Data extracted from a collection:
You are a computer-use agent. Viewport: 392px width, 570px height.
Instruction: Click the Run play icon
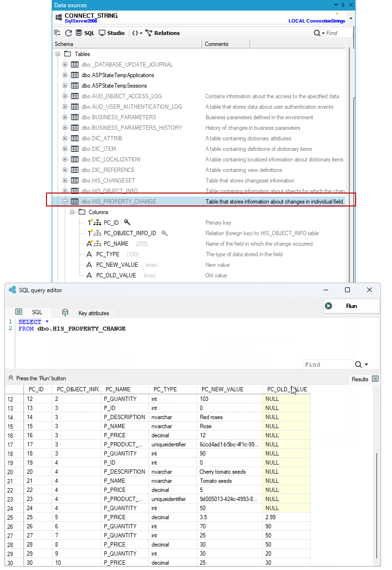coord(328,306)
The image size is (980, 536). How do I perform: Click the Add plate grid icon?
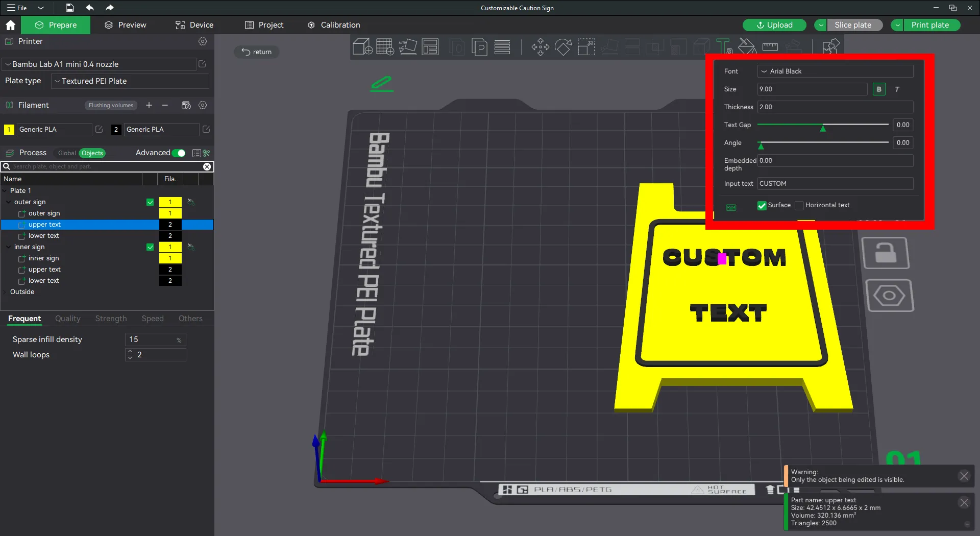(x=385, y=47)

- _Assignment_: Only the text of the records is to be reproduced exactly; skip the pictures.

- _Exercise output_:
You are a computer-use agent. Viewport: 392px width, 570px height.
Instruction: Click the Run play icon
coord(328,306)
The image size is (980, 536). How do I perform: Click the Add plate grid icon?
(x=385, y=47)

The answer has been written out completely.